WORK ITEM | When you reach the line that contains "The width and height of the screenshot is (1246, 552).", please begin copying, and carry on exactly to the last line of the material, leaving out every picture.
--- RECORDS SHOWN ---
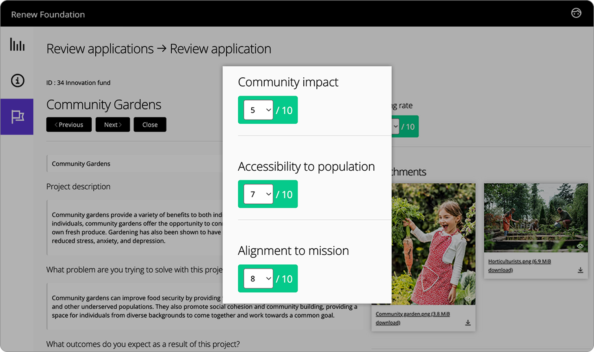Advance with the Next button
The image size is (594, 352).
pos(113,125)
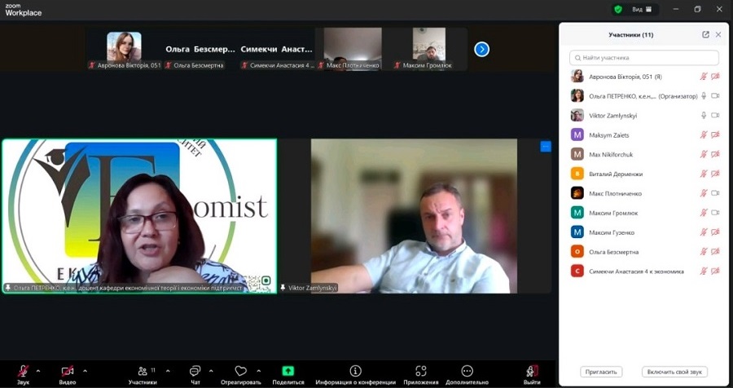The width and height of the screenshot is (733, 388).
Task: Click the green encryption shield icon
Action: click(x=618, y=9)
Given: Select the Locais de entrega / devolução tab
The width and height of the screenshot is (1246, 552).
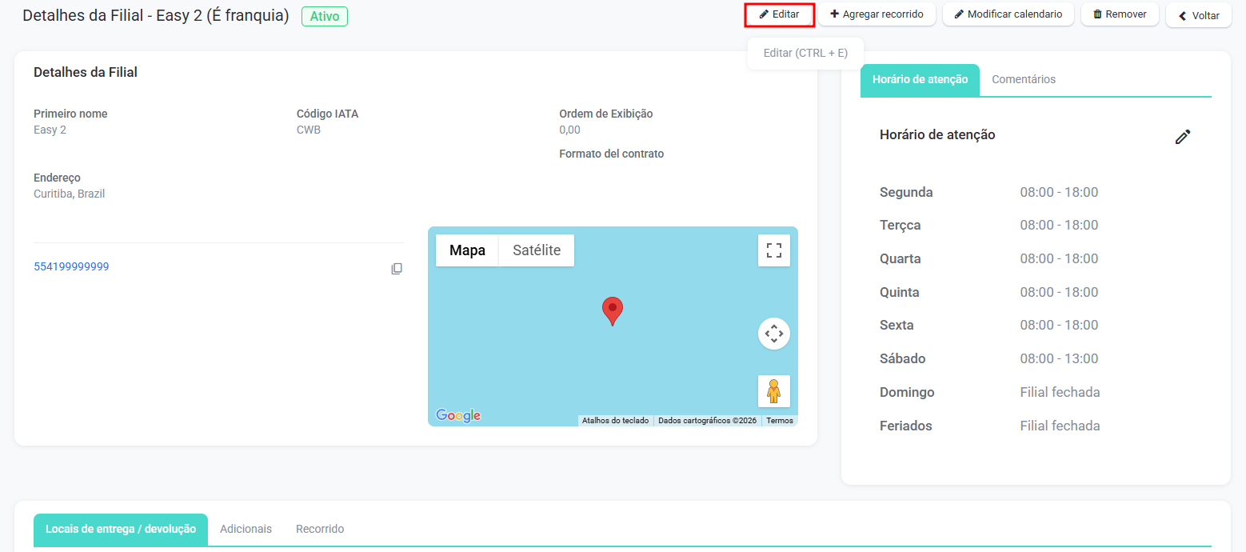Looking at the screenshot, I should 121,529.
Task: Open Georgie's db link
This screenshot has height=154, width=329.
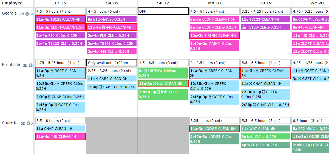Action: click(x=21, y=14)
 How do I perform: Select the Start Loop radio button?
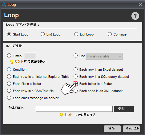9,34
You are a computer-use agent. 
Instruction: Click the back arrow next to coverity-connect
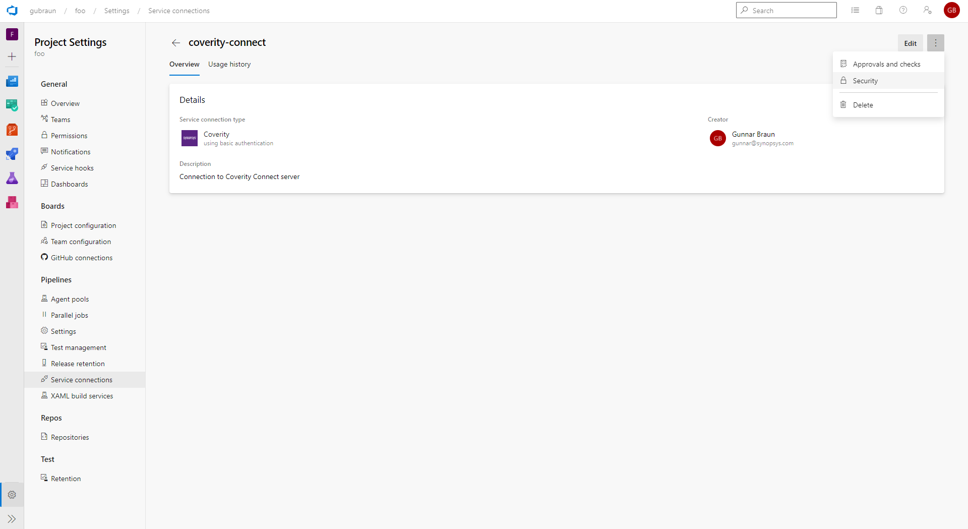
---
TASK SOLUTION |
The width and height of the screenshot is (1246, 552).
Looking at the screenshot, I should 121,529.
Task: Open Georgie's db link
This screenshot has height=154, width=329.
Action: click(x=21, y=14)
 How do I perform: Select the Start Loop radio button?
9,34
You are a computer-use agent. 
Instruction: Click the back arrow next to coverity-connect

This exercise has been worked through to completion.